Le risque de longévité et l’aléa immobilier
Le prêt viager hypothécaire comporte une incertitude majeure pour le prêteur : la date de remboursement. Aucun flux financier n’est perçu pendant toute la durée de vie de l’emprunteur. De plus, la banque supporte le risque de marché. Si la valeur du bien chute et que la dette cumulée devient supérieure au prix de vente, la banque ne peut pas réclamer le surplus aux héritiers. Cette protection, bien qu’essentielle pour le client, représente un risque financier direct pour l’établissement.
La gestion des actifs illiquides
L’octroi de ce crédit impose aux banques une gestion prudente de leurs fonds propres. En immobilisant des capitaux sur une durée indéterminée, les établissements doivent provisionner des fonds importants pour respecter les ratios réglementaires. Contrairement aux crédits à la consommation, le prêt viager est un actif illiquide qui pèse sur le bilan bancaire, ce qui explique la faible volonté des banques de le proposer massivement.
La complexité du montage
Le traitement d’un dossier de prêt viager est plus lourd qu’un crédit classique. Il nécessite une expertise immobilière, un acte notarié spécifique et un devoir de conseil renforcé. Le Code de la consommation impose un délai de réflexion de 10 jours et le recours obligatoire à un notaire pour l’hypothèque. Pour de nombreuses agences, le coût de traitement de ces dossiers est jugé disproportionné par rapport au volume d’affaires généré.
Conditions d’éligibilité et frais à prévoir
Pour obtenir un accord, l’emprunteur doit respecter des critères stricts. Si l’état de santé n’est pas un facteur limitant, la qualité de l’actif immobilier est primordiale.
L’âge minimum requis est généralement de 60 ans, bien que certains établissements privilégient les profils de plus de 70 ans. Le logement doit constituer la résidence principale ou secondaire et être situé dans une zone géographique dynamique pour assurer une revente facilitée. Un bien nécessitant des travaux structurels lourds est souvent refusé, car il représente une garantie fragile.
Il faut également anticiper les frais annexes, prélevés sur le capital versé. Ces coûts incluent les honoraires de l’expert immobilier, les frais de dossier bancaire et les frais de notaire liés à l’hypothèque. En moyenne, ces frais représentent 7 % à 10 % du montant prêté. Pour un emprunt de 100 000 €, le capital net perçu peut ainsi se situer autour de 90 000 €.

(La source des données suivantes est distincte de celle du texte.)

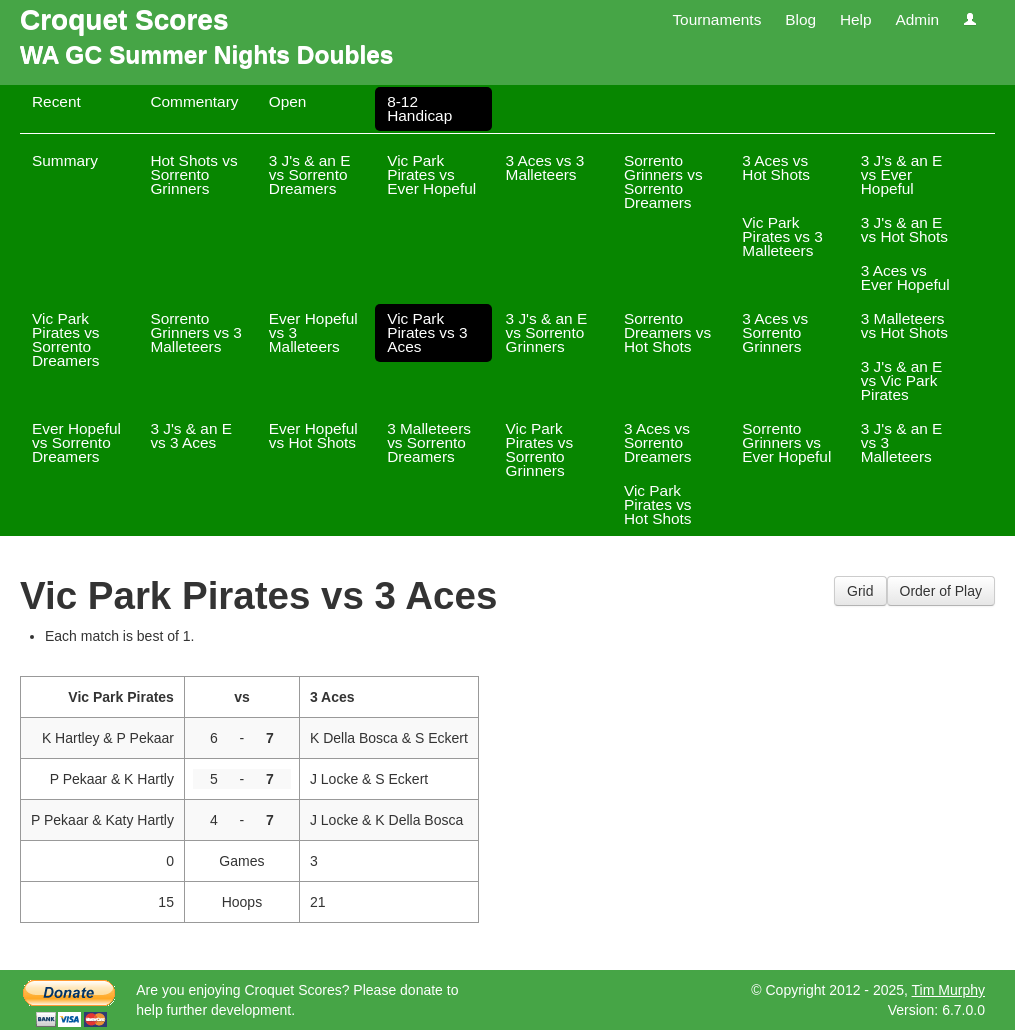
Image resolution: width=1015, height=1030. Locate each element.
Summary (65, 160)
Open (288, 101)
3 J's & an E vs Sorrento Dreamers (310, 174)
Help (856, 19)
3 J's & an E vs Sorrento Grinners (547, 332)
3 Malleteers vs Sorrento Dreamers (429, 442)
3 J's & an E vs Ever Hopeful (902, 174)
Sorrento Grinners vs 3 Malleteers (196, 332)
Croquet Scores (124, 19)
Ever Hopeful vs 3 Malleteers (313, 332)
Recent (56, 101)
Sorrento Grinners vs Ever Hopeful (786, 442)
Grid (860, 591)
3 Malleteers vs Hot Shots (904, 325)
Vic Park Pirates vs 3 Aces (427, 332)
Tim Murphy (948, 990)
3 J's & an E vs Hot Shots (904, 229)
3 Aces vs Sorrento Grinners (775, 332)
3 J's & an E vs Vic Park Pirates (902, 380)
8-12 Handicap (419, 108)
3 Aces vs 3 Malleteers (545, 167)
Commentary (194, 101)
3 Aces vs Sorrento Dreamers (658, 442)
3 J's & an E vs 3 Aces (191, 435)
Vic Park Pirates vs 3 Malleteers (782, 236)
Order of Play (941, 591)
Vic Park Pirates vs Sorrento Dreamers (66, 339)
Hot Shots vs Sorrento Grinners (193, 174)
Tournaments (716, 19)
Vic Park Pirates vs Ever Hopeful (431, 174)
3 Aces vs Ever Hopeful (905, 277)
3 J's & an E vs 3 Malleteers (902, 442)
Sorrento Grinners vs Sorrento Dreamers (663, 181)
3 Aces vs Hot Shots (776, 167)
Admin (917, 19)
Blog (800, 19)
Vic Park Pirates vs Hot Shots (658, 504)
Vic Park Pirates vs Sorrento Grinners (540, 449)
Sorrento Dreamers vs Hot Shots (667, 332)
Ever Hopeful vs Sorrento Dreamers (76, 442)
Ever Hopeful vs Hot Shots (313, 435)
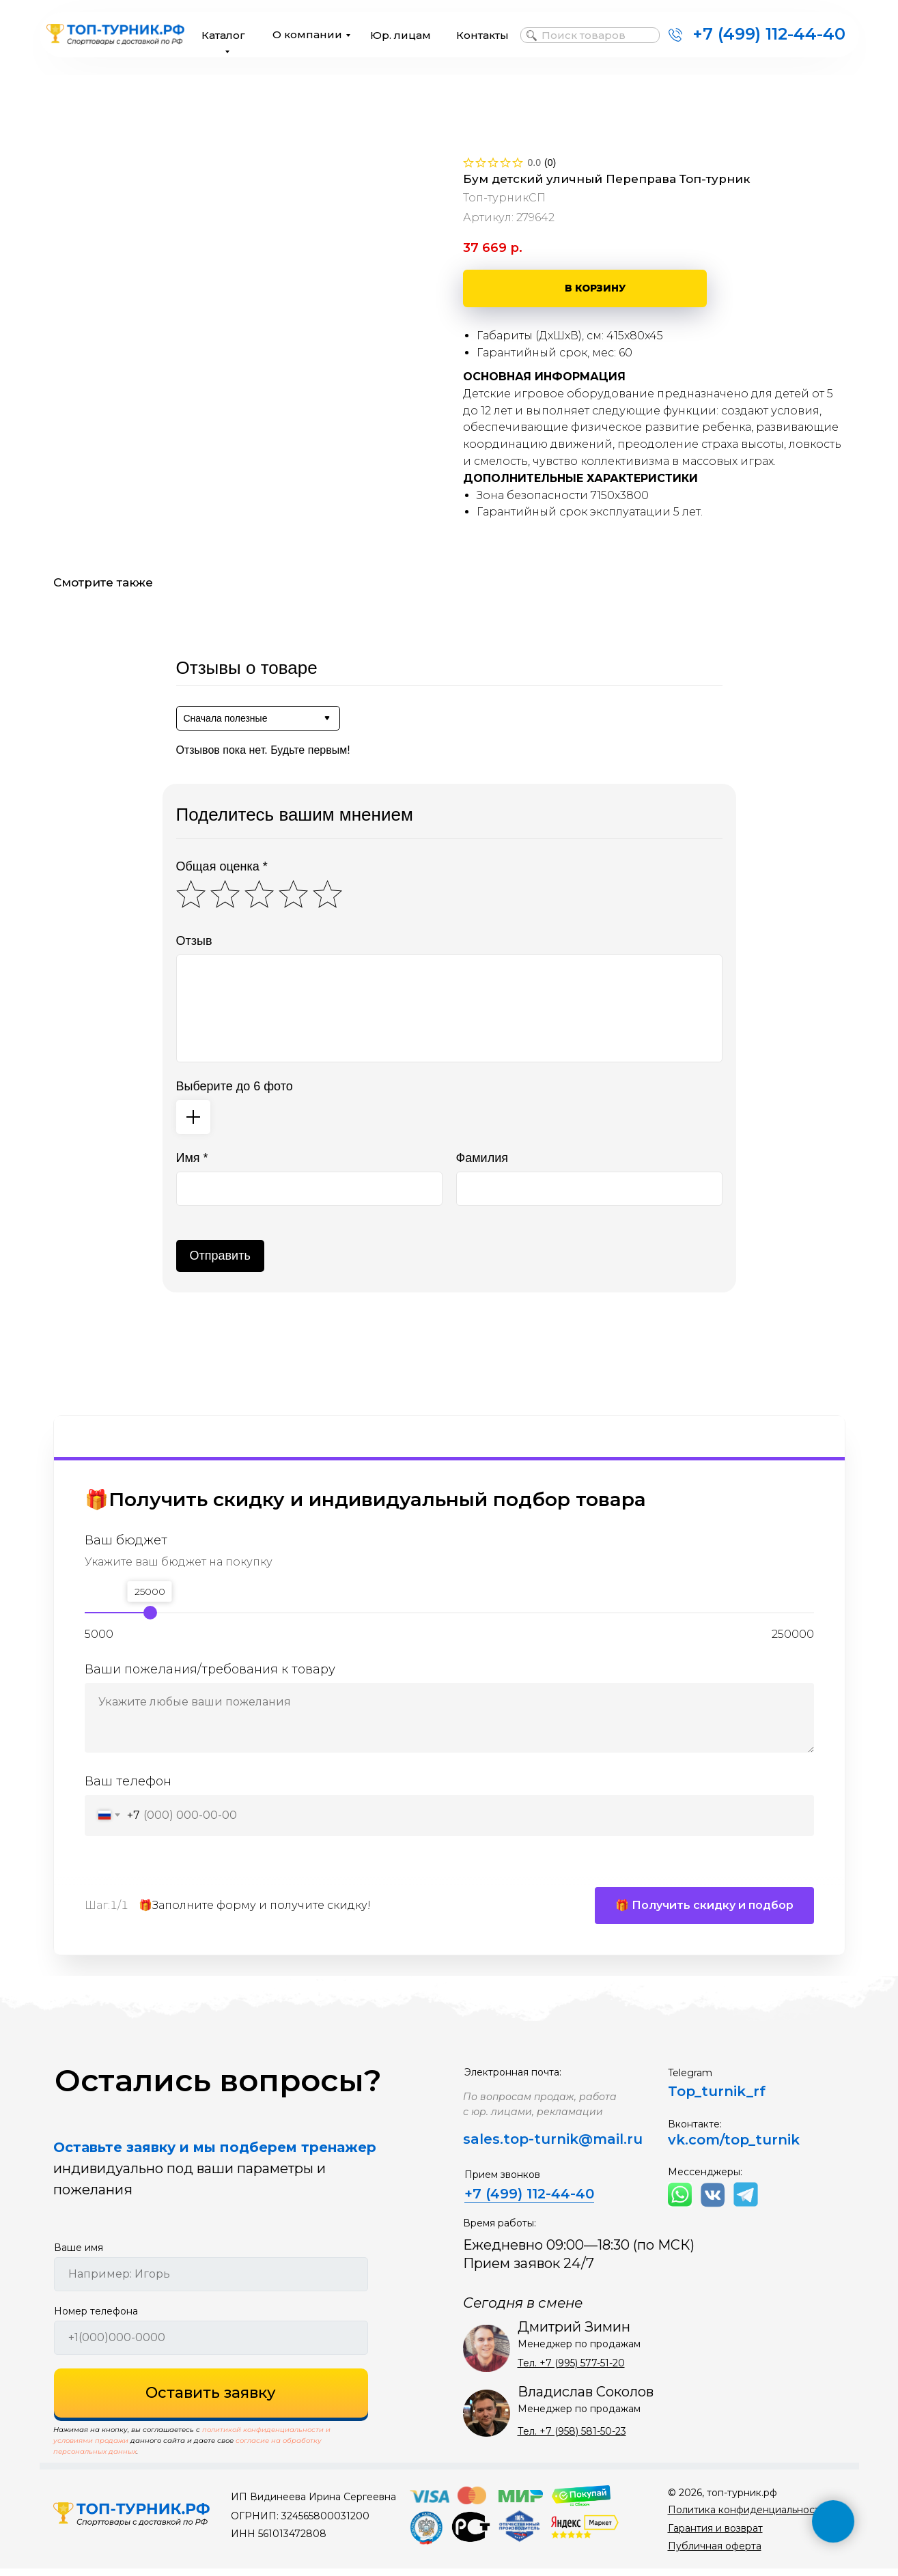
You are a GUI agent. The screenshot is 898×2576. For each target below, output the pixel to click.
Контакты (482, 35)
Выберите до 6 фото (234, 1086)
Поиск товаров (584, 35)
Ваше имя (78, 2255)
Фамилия (482, 1158)
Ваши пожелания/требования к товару (210, 1669)
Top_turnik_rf (717, 2099)
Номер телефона (96, 2318)
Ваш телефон (128, 1781)
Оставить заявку (210, 2401)
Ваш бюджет (126, 1540)
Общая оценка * (222, 866)
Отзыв (194, 941)
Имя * (192, 1158)
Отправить (220, 1255)
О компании (307, 34)
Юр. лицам (400, 35)
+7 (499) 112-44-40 (768, 34)
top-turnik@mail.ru (573, 2146)
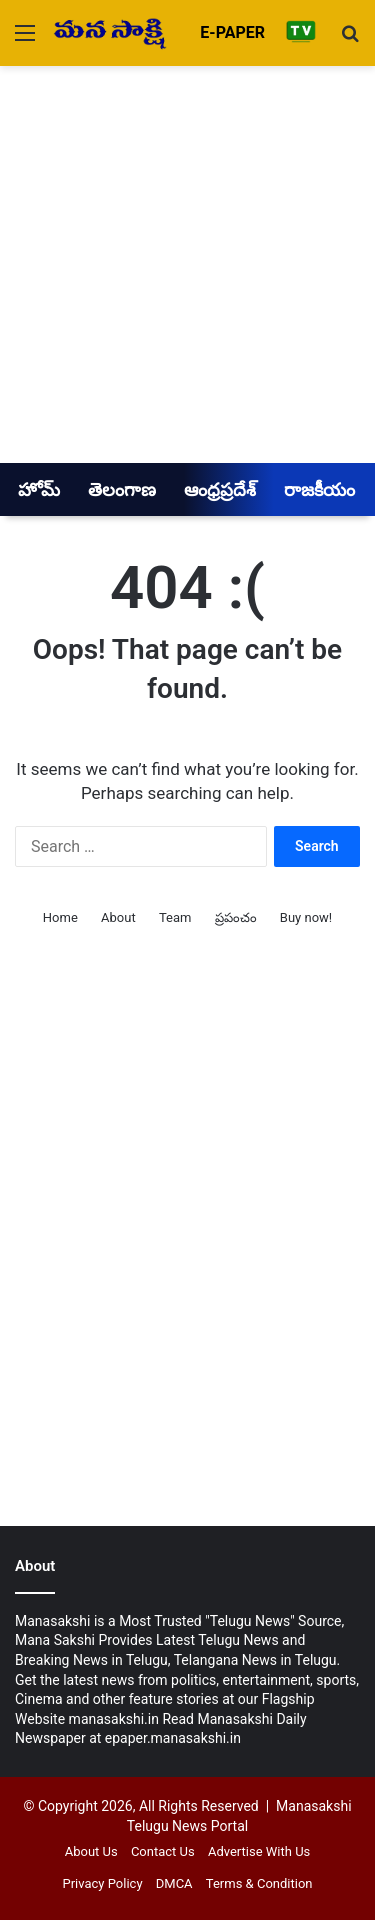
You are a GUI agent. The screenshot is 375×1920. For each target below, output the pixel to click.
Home (60, 917)
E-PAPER (232, 32)
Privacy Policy (103, 1883)
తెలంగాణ (122, 489)
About (118, 917)
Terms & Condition (259, 1883)
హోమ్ (39, 489)
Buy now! (306, 917)
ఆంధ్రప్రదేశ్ (220, 489)
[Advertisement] (187, 263)
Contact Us (163, 1851)
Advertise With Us (259, 1851)
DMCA (174, 1883)
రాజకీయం (319, 489)
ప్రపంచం (236, 917)
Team (175, 917)
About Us (91, 1851)
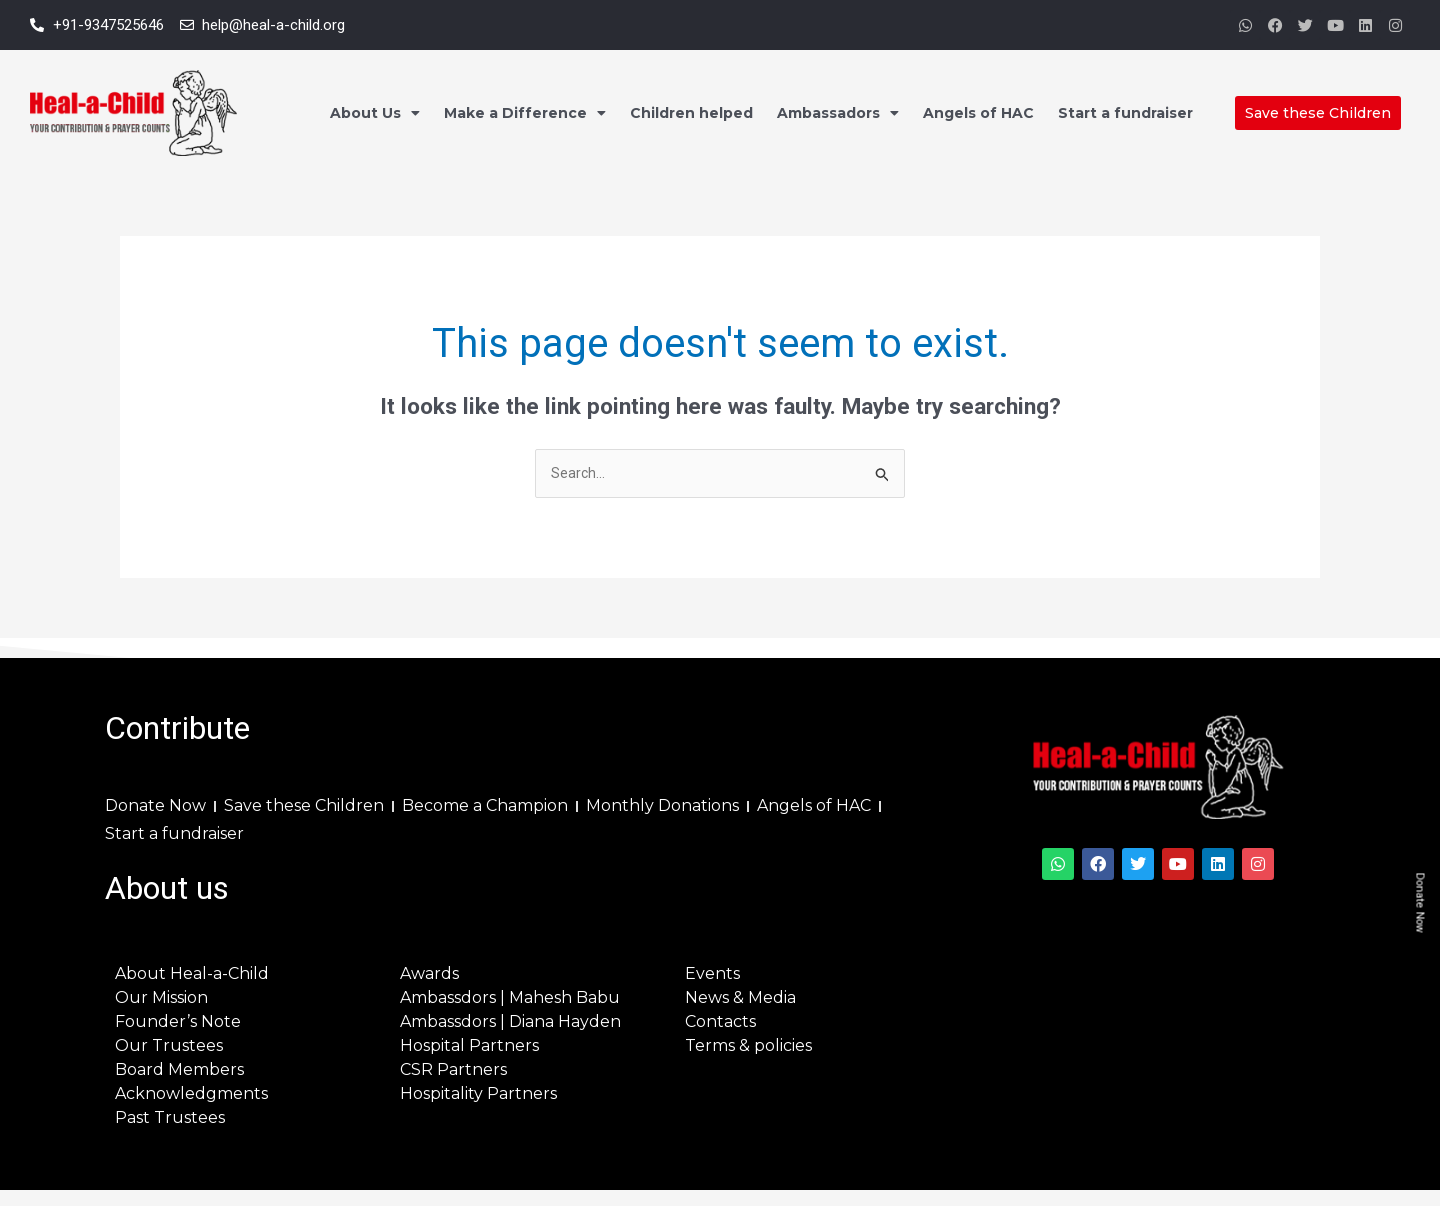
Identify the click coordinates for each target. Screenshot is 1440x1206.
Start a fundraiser (1125, 113)
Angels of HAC (978, 113)
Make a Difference (525, 113)
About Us (375, 113)
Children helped (691, 113)
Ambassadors (838, 113)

Quelles sont les alternatives au prêt viager ?
Si votre banque habituelle ne propose pas de prêt viager hypothécaire, d’autres solutions permettent de dégager des liquidités à partir de votre patrimoine immobilier.
Le viager classique, impliquant le transfert de propriété, reste une option courante. Pour ceux qui souhaitent conserver la propriété, la vente à réméré ou le portage immobilier permettent de vendre temporairement son bien avec une option de rachat. Enfin, le prêt hypothécaire cautionné peut être envisagé si vous disposez de revenus suffisants pour assumer des mensualités, car ce produit est plus largement distribué par les banques traditionnelles.
Avant toute décision, il est recommandé de consulter un notaire ou un conseiller en gestion de patrimoine. Ces professionnels peuvent comparer le coût global des différentes stratégies de monétisation de l’habitat et sécuriser les intérêts des héritiers.